Mladá Boleslav. Die tschechische VW-Tochter Skoda will noch 2008 auch in Indien und der Ukraine die zweite Auflage des Topmodells Superb fertigen lassen. Auf beiden Wachstumsmärkten werden in Partnerwerken der Volumenmarke derzeit die letzten Exemplare des auf dem VW Passat basierenden Superb I montiert. Das Superb-Stammwerk im tschechischen Kvasiny hatte bereits am 3. April dieses Jahres mit der Serienproduktion der Mittelklasselimousine begonnen. Für das Anlaufjahr des geräumigen Fünfsitzers, der in Deutschland am 5. Juli zu Preisen ab 22.990 Euro zu den Händlern kommt, rechnet Skoda mit einer Fertigung von 20.000 Fahrzeugen.
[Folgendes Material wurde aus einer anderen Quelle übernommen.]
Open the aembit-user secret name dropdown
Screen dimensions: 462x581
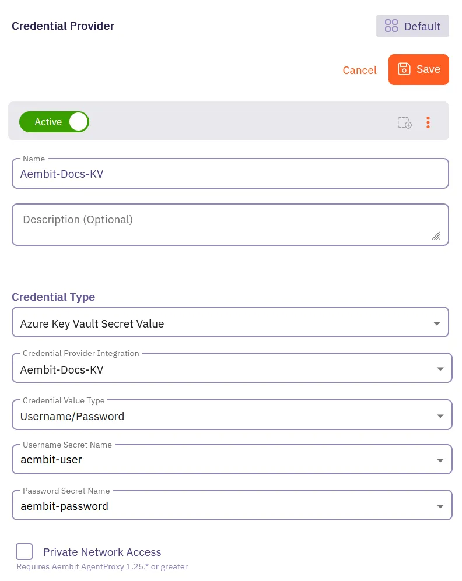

Bei der Prognose für das erste volle Fabrikations- und Verkaufsjahr hält sich Skoda bedeckt. "Wir wollen die Gesamtproduktionsmenge im Jahr 2009 deutlich erhöhen", erklärte das Unternehmen auf Anfrage lediglich. Eine Kombi-Version des Superb II, die vom Vorgänger nicht zu haben war, wird Skoda Ende nächsten Jahres präsentieren. Für eine Schätzung ihres Verkaufsanteils sei es momentan "noch zu früh".
Der neue Superb "verbindet die typischen Markenwerte mit einem Schuss Luxus", sagte Skoda-Chef Reinhard Jung im Gespräch mit Automobilwoche. "Dieses Auto wird sicher ein Erfolg."